On 2012-02-19 15:38, Andrei Alexandrescu wrote:
On 2/19/12 6:49 AM, Jacob Carlborg wrote:
On 2012-02-19 01:09, Andrei Alexandrescu wrote:
On 2/18/12 6:03 PM, Jonathan M Davis wrote:
On Saturday, February 18, 2012 17:30:10 Andrei Alexandrescu wrote:
The alternative is with virtuals. Do you see a lot of virtuals in base
exceptions? Do you see dramatically different interface for different
exception types?

You mean virtual functions? The problem is that each exception type
could have
information specific to _it_ which makes no sense in a base class. For
instance, Exception does to have errno in it.

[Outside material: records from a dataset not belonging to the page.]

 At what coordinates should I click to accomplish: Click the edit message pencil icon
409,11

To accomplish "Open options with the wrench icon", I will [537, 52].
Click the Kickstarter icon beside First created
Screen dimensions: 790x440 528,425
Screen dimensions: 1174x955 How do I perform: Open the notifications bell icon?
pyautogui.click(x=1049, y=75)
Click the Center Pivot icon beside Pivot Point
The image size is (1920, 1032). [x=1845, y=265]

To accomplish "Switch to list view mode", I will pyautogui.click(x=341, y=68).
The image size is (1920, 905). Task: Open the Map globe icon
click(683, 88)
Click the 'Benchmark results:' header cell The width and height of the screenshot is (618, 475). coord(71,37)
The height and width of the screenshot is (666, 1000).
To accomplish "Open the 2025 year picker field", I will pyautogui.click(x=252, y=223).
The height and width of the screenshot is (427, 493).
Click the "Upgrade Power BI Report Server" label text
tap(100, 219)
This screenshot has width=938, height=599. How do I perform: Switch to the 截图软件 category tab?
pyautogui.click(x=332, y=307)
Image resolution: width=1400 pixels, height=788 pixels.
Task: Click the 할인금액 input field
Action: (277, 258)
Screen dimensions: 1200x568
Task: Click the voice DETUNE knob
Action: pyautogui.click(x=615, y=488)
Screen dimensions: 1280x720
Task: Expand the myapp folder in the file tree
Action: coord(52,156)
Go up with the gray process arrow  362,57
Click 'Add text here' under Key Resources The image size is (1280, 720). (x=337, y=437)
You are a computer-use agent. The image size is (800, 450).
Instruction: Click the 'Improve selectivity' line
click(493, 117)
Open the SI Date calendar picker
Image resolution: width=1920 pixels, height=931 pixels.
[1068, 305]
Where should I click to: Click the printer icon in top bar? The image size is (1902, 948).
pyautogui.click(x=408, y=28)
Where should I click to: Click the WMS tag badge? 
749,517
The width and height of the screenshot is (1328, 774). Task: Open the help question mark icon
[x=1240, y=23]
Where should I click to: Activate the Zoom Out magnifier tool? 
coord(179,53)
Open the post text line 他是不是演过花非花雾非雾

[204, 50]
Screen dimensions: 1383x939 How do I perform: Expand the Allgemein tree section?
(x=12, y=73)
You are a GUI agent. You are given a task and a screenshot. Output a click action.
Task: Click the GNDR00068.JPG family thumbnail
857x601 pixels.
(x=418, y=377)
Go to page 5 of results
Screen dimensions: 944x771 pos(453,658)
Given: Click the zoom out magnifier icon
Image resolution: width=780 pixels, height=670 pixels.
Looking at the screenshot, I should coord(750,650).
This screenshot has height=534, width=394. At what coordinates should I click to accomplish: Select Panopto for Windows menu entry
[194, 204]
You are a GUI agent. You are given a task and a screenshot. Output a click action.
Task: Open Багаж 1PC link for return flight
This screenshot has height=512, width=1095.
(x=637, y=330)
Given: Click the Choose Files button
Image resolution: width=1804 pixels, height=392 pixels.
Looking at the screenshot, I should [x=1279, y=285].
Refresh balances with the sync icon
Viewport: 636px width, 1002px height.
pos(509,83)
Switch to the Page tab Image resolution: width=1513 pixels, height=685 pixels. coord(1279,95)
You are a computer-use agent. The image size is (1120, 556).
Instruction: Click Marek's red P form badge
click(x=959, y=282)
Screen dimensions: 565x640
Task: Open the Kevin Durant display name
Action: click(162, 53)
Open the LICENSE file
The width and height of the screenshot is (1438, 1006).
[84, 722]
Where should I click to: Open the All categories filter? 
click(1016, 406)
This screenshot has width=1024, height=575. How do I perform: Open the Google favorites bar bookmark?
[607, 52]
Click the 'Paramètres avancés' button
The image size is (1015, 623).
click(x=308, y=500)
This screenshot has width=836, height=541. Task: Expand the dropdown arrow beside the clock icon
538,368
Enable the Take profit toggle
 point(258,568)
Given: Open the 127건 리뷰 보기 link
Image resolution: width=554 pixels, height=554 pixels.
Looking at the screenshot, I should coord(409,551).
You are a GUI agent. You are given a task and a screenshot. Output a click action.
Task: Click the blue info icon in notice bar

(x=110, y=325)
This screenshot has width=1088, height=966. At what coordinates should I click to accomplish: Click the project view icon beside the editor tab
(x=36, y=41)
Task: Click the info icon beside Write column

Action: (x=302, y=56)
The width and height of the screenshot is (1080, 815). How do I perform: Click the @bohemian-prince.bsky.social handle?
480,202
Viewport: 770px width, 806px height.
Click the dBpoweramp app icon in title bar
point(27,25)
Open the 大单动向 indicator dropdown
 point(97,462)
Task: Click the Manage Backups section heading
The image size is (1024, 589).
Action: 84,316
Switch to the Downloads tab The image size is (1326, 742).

FileException does.

If we have GetOptException, it should have a variable for which flag
failed.
Exception doesn't have that. And what if the flag failed because it
was given a
bad argument? Then the exception needs a field for that argument. Then
you can
get something like

try
getopt(args, ...)
catch(MissingArgumentException mae)
{
stderr.writefln("%s is missing an argument", mae.flag);
return -1;
}
catch(InvalidArgumentException iae)
{
stderr.writelfln("%s is not a valid argument for %s. You must give it a
%s.", mae.arg, mae.flag, mae.expectedType);
return -1;
}
catch(UnknownFlagException ufe)
{
stderr.writefln("%s is not a known flag.", ufe.ufe);
return -1;
}
catch(GetOptException goe)
{
stderr.writefln("There was an error with %s", goe.flag);
return -1;
}
//A delegate that you passed to getopt threw an exception.
catch(YourException ye)
{
//...
}
catch(Exception e)
{
stderr.writeln("An unexpected error occured.");
return -1;
}

You can't do _anything_ like that right now.

Of course I can. They call it toString(). The code above pretty much
proves my point with so much wonderful irony.

Andrei


Say you want to do something like what Git does:

$ git statu
git: 'statu' is not a git command. See 'git --help'.

Did you mean this?
status
$

That would be quite hard with just toString.

An exception hierarchy won't make that easier or more modular. What's
needed there is the command and a table of all commands.

Andrei

The command could be in the exception. Then you would have to look it up against all valid commands. For the command to be in the exception you would need some sort of hierarchy because, as others have said, a command property wouldn't make sense for an exception like FileNotFound, and wouldn't make sense in the base class Exception.